A vivid ode to Country and an intimate portrait of a dying Aboriginal elder’s final year as he attempts to preserve his culture and heal his homelands scarred by the largest contaminated site in the Southern Hemisphere.
Aboriginal Elder, Maitland Parker calls his lands ‘Poison Country’. He too has been poisoned.
Banjima Country, lays amidst the vivid and remote red gorges of the Pilbara, Western Australia. One of the oldest crusts on earth, Banjima honour it as a living and breathing entity.
This stunning landscape is also scarred by Australia’s very own Chernobyl-scale ruin - where asbestos waste has rendered an area more than half the size of Berlin inaccessible.
For Maitland and his people simply breathing in the air could kill them. And it has.
For the first time, this disaster is centred from the perspective of Banjima.

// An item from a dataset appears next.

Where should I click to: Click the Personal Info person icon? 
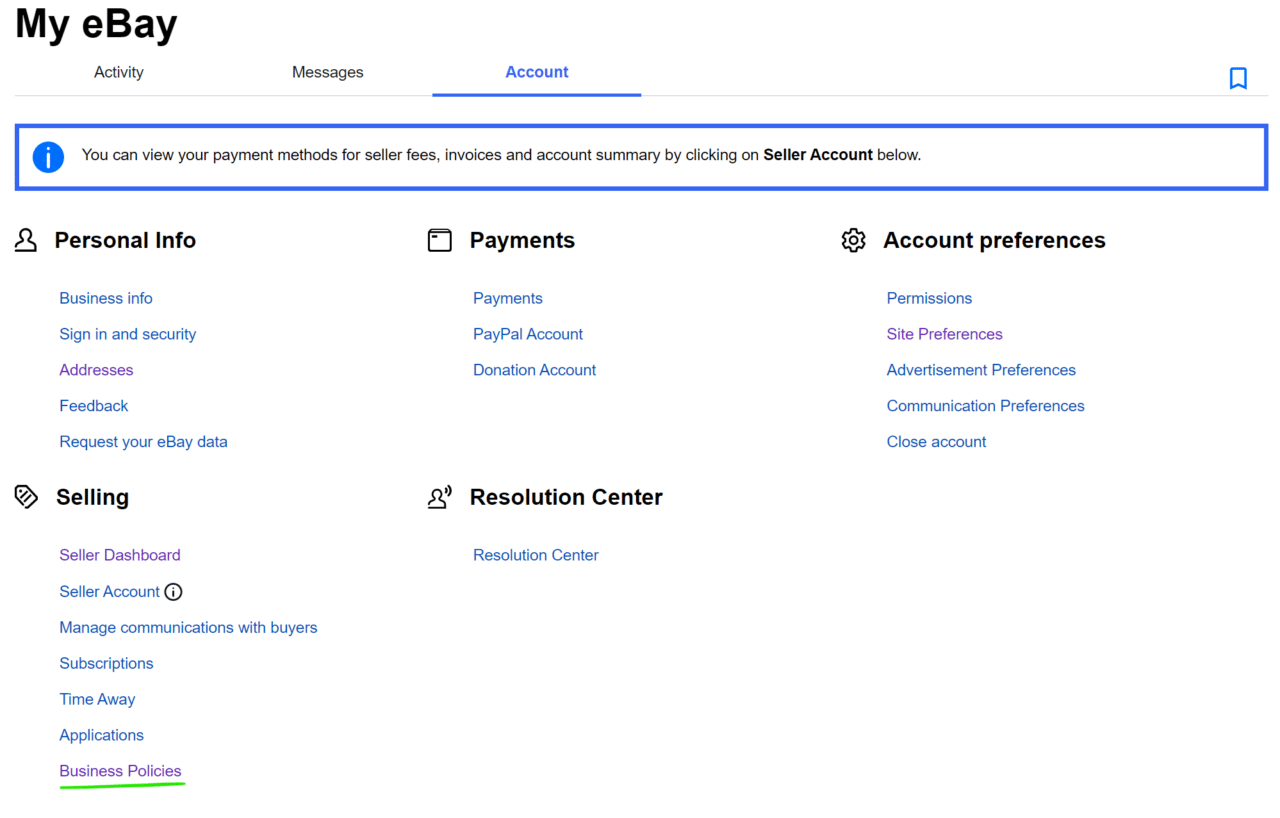25,239
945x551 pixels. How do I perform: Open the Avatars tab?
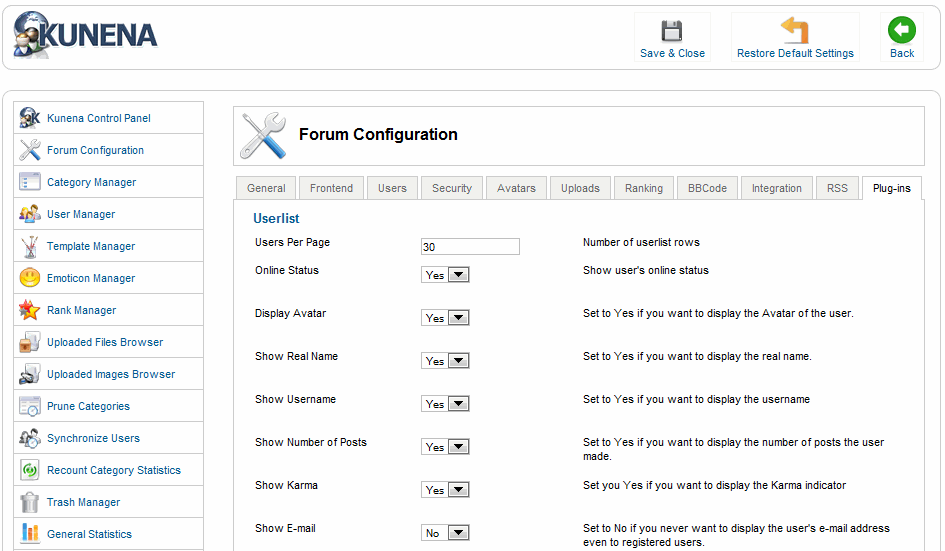[516, 188]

Maitland and his family’s fight to clean up their lands will inspire and catalyse.
This will be Maitland’s legacy – and YURLU | COUNTRY will immortalise it.
Yaara Bou Melhem is an award-winning filmmaker based in Sydney, Australia whose work has received two UN Media Peace Awards, two New York Film & Television Festival Awards and five Walkley Awards.
Yaara’s wrote, directed and produced feature-length documentary, UNSEEN SKIES (2021) which interrogates the inner workings of mass surveillance, computer vision and artificial intelligence. Production partners include Participant (USA). It was nominated for Best Documentary at the San Francisco International Film Festival and Sydney Film Festival and is now represented by Magnolia International after a successful film festival run.
Yaara has also directed and produced documentary shorts including WAR ON TRUTH (2019) about Nobel Peace Prize Winner, Maria Ressa and the Filipino editor’s global campaign against disinformation. She recently wrote, directed and co-produced THE WHITELEY ART SCANDAL (2023), a 2 x 1hr series about one of Australia’s biggest art crime fraud trials for the ABC.
Yaara turned to filmmaking after 15-years as a long-form broadcast journalist working for some of the most acclaimed international current affairs programs including SBS Dateline, ABC Foreign Correspondent and 101 East, Al Jazeera English. She holds degrees in Journalism and Law.